Un juez de la República ordenó la suspensión provisional del proceso de contratación para la prestación de servicios de escoltas de la Unidad Nacional de Protección (UNP), un contrato que supera los $78.000 millones y que había generado cuestionamientos por parte del presidente electo, Abelardo De La Espriella.
La decisión fue adoptada por el Juzgado Quinto Penal del Circuito de Pereira, que suspendió de manera provisional el proceso identificado como PSA-UNP-054-2026, mientras se analizan los argumentos presentados frente a la contratación.
El Gobierno del presidente electo confirmó la medida judicial y aseguró que considera pertinente la suspensión, al señalar que la adjudicación del contrato antes del cambio de Gobierno podría afectar aspectos relacionados con la seguridad del próximo mandatario, de los integrantes de su gabinete y el manejo de los recursos públicos.

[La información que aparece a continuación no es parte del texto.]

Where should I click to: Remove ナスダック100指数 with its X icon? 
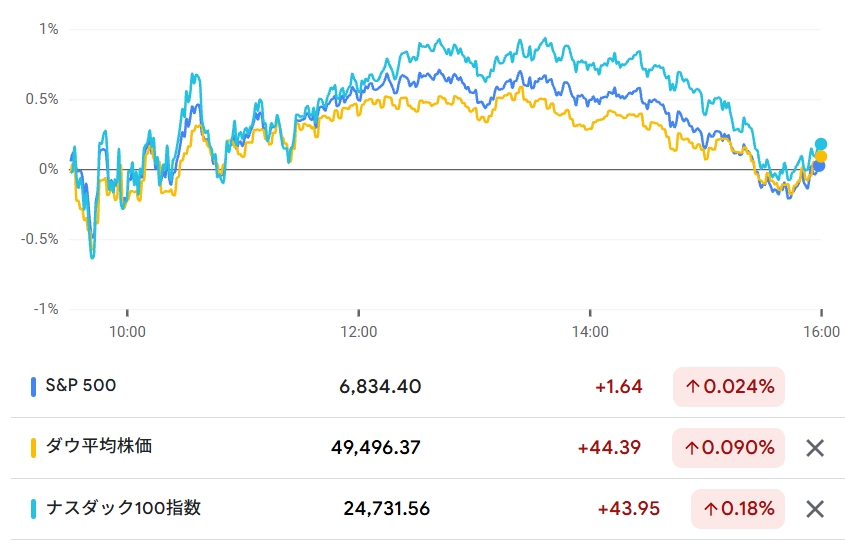[815, 509]
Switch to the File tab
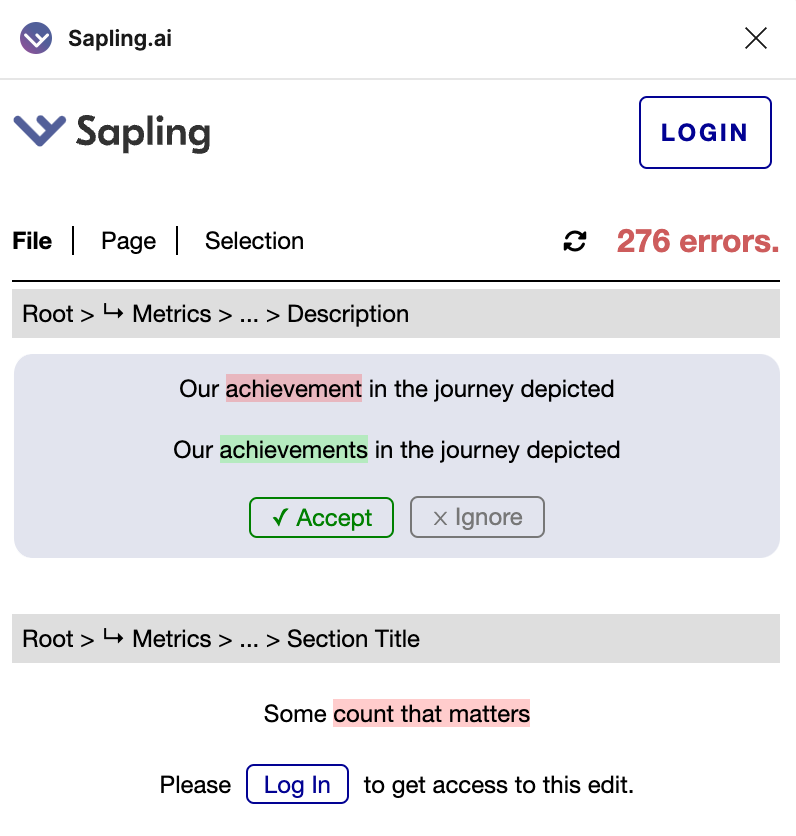This screenshot has height=836, width=796. pos(32,241)
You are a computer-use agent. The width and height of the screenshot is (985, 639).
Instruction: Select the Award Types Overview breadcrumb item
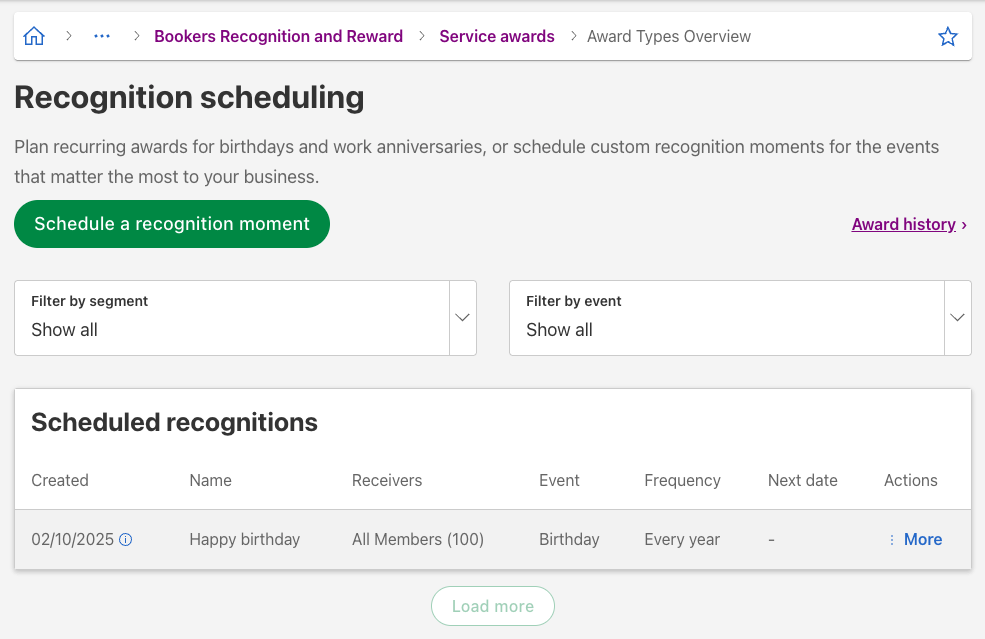(668, 36)
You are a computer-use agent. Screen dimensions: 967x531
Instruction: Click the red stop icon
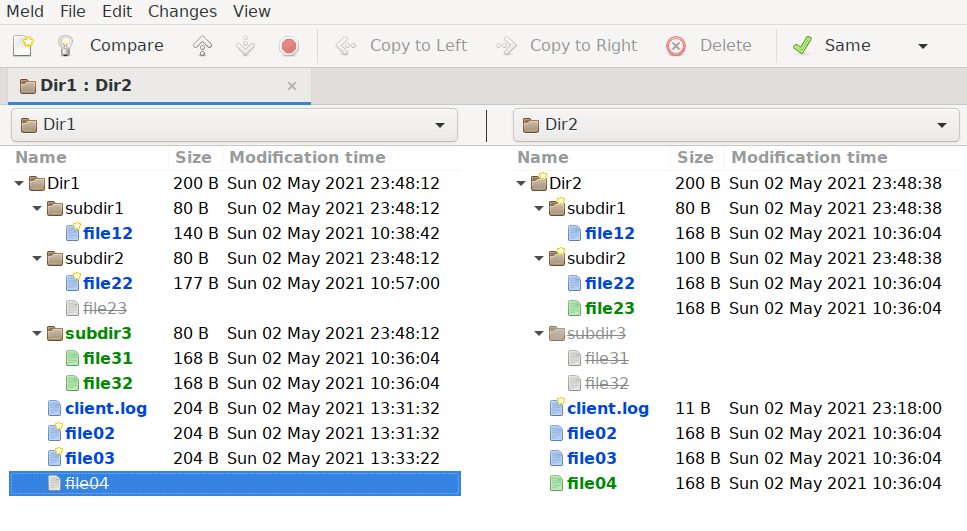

Según la información entregada, De La Espriella ordenó solicitar la intervención preventiva de la Procuraduría General de la Nación, con el propósito de que se hiciera seguimiento al proceso contractual.
Asimismo, el Gobierno entrante pidió a la Unidad Nacional de Protección acatar en su totalidad la decisión emitida por el Juzgado Quinto Penal del Circuito de Pereira y facilitar el acceso a toda la información relacionada con el contrato suspendido.
El presidente electo también anunció que mantendrá un seguimiento estricto a los contratos y nombramientos que se realicen durante la etapa de transición gubernamental.
“La transición no puede utilizarse para acelerar decisiones que comprometan la seguridad institucional, los recursos de los colombianos o la capacidad de actuación del nuevo Gobierno. La transparencia será una condición innegociable desde el primer día”, afirmó Abelardo De La Espriella.
La suspensión tendrá carácter provisional mientras avanza el trámite judicial y se define el futuro del proceso de contratación de la UNP.